**WORK ITEM:** Each line of the entries, from the first to the line containing "This screenshot has width=518, height=290.", is to be transcribed exactly as it stands; include no other lines.

**EXTRACTED RECORDS:**
------------
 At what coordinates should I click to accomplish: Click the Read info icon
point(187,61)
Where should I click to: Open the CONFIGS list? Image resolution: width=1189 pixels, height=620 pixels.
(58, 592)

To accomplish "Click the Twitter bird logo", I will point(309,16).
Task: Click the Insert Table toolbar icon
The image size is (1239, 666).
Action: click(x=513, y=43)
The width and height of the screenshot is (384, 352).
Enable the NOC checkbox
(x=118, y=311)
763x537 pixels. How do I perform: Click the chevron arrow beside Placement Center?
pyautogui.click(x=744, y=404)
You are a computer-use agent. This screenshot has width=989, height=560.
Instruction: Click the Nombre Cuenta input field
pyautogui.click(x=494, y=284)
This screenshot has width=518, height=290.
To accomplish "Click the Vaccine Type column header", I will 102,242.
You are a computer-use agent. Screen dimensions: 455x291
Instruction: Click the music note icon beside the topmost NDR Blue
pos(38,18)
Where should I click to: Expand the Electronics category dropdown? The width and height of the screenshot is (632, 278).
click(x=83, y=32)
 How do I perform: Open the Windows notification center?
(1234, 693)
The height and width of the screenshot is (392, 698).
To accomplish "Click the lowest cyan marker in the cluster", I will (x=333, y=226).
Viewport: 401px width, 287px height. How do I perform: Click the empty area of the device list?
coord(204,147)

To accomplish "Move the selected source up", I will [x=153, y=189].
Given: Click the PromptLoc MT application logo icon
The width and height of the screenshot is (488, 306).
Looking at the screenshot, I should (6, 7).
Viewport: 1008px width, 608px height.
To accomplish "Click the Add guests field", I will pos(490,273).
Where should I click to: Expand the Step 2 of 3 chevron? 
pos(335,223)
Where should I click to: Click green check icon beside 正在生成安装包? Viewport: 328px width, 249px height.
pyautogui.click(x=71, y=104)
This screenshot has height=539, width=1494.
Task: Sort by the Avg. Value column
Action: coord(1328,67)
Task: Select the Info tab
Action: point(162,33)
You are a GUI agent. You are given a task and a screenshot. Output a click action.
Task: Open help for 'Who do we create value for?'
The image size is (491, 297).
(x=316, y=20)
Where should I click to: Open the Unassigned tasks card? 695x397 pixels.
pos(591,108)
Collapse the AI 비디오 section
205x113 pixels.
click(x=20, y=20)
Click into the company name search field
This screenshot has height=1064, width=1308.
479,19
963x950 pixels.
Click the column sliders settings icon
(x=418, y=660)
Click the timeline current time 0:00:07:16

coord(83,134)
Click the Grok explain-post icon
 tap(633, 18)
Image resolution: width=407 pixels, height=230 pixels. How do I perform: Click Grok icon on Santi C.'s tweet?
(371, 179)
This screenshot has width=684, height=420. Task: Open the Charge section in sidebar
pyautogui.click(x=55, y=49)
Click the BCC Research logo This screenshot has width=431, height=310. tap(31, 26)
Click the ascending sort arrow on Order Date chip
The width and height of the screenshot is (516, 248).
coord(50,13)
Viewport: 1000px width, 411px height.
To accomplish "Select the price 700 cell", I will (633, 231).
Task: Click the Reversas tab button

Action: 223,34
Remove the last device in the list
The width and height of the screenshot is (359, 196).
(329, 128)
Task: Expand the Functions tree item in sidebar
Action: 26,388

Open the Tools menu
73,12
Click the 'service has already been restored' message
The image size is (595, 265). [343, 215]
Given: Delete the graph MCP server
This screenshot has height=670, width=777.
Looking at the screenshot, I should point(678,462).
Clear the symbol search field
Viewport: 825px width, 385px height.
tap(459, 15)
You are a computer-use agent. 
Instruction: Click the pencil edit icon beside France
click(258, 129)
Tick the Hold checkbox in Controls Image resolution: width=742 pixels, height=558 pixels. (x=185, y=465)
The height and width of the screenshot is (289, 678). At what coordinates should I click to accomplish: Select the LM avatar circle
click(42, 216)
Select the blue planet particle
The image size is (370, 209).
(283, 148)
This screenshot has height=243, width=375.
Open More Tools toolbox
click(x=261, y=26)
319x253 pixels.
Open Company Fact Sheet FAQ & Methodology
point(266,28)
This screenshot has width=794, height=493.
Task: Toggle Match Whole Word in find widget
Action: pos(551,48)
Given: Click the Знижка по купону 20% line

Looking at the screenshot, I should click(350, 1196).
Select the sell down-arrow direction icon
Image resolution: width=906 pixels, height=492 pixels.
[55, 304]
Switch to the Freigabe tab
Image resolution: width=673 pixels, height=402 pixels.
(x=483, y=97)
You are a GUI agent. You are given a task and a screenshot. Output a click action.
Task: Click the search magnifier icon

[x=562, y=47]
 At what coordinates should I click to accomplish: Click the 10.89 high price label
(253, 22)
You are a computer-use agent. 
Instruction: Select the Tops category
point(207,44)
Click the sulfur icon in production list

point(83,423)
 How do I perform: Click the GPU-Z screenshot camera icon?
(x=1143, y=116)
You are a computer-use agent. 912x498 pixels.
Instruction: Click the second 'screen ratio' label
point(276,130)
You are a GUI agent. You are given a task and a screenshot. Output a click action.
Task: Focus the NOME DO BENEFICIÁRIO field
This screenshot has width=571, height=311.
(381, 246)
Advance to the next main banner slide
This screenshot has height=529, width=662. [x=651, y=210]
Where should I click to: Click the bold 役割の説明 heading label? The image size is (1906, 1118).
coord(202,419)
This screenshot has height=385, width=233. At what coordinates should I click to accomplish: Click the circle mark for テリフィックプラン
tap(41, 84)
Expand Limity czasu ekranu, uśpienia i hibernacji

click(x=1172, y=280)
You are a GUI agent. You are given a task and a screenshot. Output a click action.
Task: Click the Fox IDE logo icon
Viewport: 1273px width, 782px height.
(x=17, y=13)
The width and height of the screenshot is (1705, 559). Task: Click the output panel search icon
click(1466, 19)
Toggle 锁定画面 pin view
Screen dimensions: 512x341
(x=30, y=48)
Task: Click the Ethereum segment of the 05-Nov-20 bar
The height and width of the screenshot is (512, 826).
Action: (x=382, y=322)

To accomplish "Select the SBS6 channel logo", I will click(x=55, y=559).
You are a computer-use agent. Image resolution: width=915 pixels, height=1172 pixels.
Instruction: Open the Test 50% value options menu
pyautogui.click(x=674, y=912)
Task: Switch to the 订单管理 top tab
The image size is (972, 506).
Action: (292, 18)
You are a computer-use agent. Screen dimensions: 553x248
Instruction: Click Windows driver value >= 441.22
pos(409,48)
------------
**RESULT FOR THIS TASK:**
 At what coordinates should I click to accomplish: Click the Read info icon
point(187,61)
Where should I click to: Open the CONFIGS list? Image resolution: width=1189 pixels, height=620 pixels.
(58, 592)

To accomplish "Click the Twitter bird logo", I will point(309,16).
Task: Click the Insert Table toolbar icon
The image size is (1239, 666).
Action: click(x=513, y=43)
The width and height of the screenshot is (384, 352).
Enable the NOC checkbox
(x=118, y=311)
763x537 pixels. How do I perform: Click the chevron arrow beside Placement Center?
pyautogui.click(x=744, y=404)
You are a computer-use agent. This screenshot has width=989, height=560.
Instruction: Click the Nombre Cuenta input field
pyautogui.click(x=494, y=284)
This screenshot has width=518, height=290.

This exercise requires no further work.